All of lore.kernel.org
 help / color / mirror / Atom feed
From: Sean Christopherson <seanjc@google.com>
To: lkp@lists.01.org
Subject: Re: [KVM] e923b0537d: kernel-selftests.kvm.rseq_test.fail
Date: Tue, 16 Aug 2022 22:23:01 +0000	[thread overview]
Message-ID: <YvwYxeE4vc/Srbil@google.com> (raw)
In-Reply-To: <9bfeae26-b4b1-eedb-6cbd-b4f9f1e1cc55@redhat.com>

[-- Attachment #1: Type: text/plain, Size: 4480 bytes --]

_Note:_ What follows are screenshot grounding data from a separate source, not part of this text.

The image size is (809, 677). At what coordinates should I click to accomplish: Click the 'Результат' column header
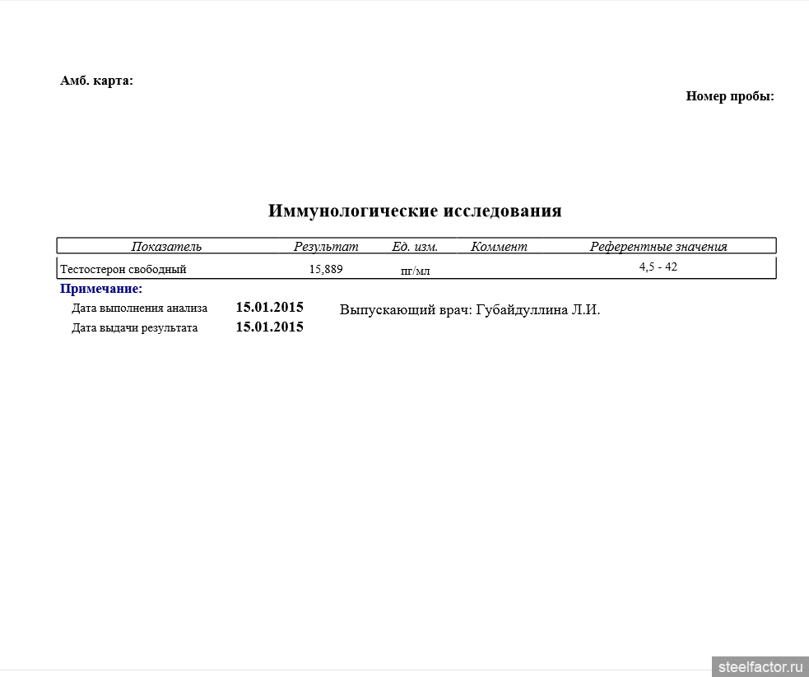(x=326, y=247)
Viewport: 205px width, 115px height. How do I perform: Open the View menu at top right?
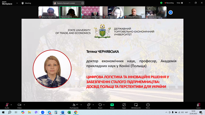click(180, 3)
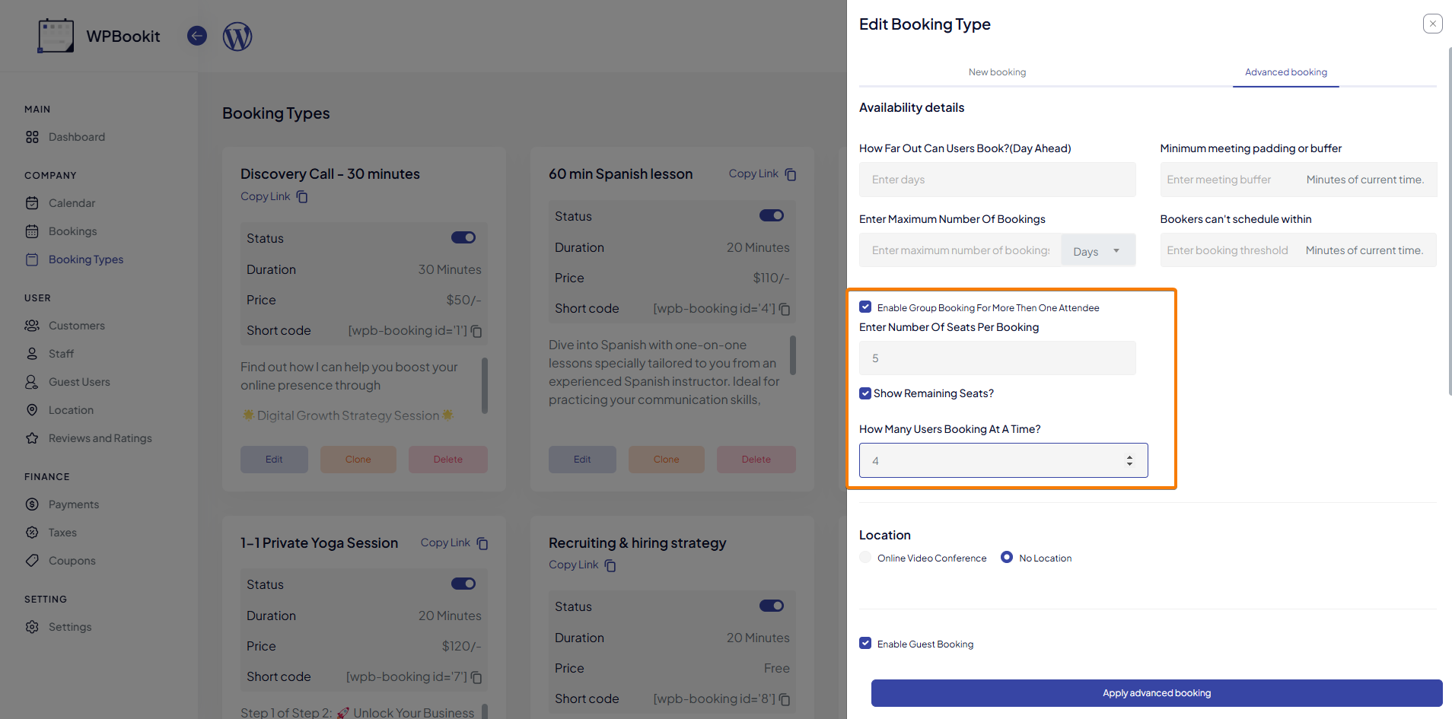Select the Online Video Conference radio option

click(865, 557)
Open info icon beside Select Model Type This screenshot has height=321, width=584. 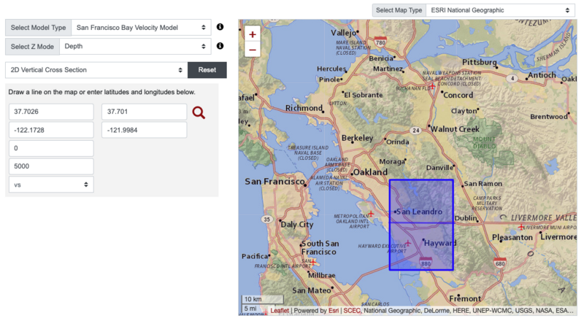(220, 27)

On Tue, Aug 16, 2022, Gavin Shan wrote:
> Hi Sean,
> 
> On 8/16/22 3:02 PM, Gavin Shan wrote:
> > On 8/16/22 7:42 AM, Sean Christopherson wrote:
> > > On Mon, Aug 15, 2022, kernel test robot wrote:
> > > > commit: e923b0537d28e15c9d31ce8b38f810b325816903 ("KVM: selftests: Fix target thread to be migrated in rseq_test")
> > > > https://git.kernel.org/cgit/linux/kernel/git/torvalds/linux.git master
> > > 
> > > ...
> > > 
> > > > # selftests: kvm: rseq_test
> > > > # ==== Test Assertion Failure ====
> > > > #   rseq_test.c:278: i > (NR_TASK_MIGRATIONS / 2)
> > > > #   pid=49599 tid=49599 errno=4 - Interrupted system call
> > > > #      1    0x000000000040265d: main at rseq_test.c:278
> > > > #      2    0x00007fe44eed07fc: ?? ??:0
> > > > #      3    0x00000000004026d9: _start at ??:?
> > > > #   Only performed 23174 KVM_RUNs, task stalled too much?
> > > > #
> > > > not ok 56 selftests: kvm: rseq_test # exit=254
> > > 
> > > ...
> > > 
> > > > # Automatically generated file; DO NOT EDIT.
> > > > # Linux/x86_64 5.19.0-rc6 Kernel Configuration
> > > > #
> > > > CONFIG_CC_VERSION_TEXT="gcc-11 (Debian 11.3.0-3) 11.3.0"
> > > > CONFIG_CC_IS_GCC=y
> > > > CONFIG_GCC_VERSION=110300
> > > > CONFIG_CLANG_VERSION=0
> > > > CONFIG_AS_IS_GNU=y
> > > > CONFIG_AS_VERSION=23800
> > > > CONFIG_LD_IS_BFD=y
> > > > CONFIG_LD_VERSION=23800
> > > > CONFIG_LLD_VERSION=0
> > > 
> > > Assuming 23800 == 2.38, this is a known issue.
> > > 
> > > https://lore.kernel.org/all/20220810104114.6838-1-gshan(a)redhat.com
> > > 
> > 
> > It's probably different story this time.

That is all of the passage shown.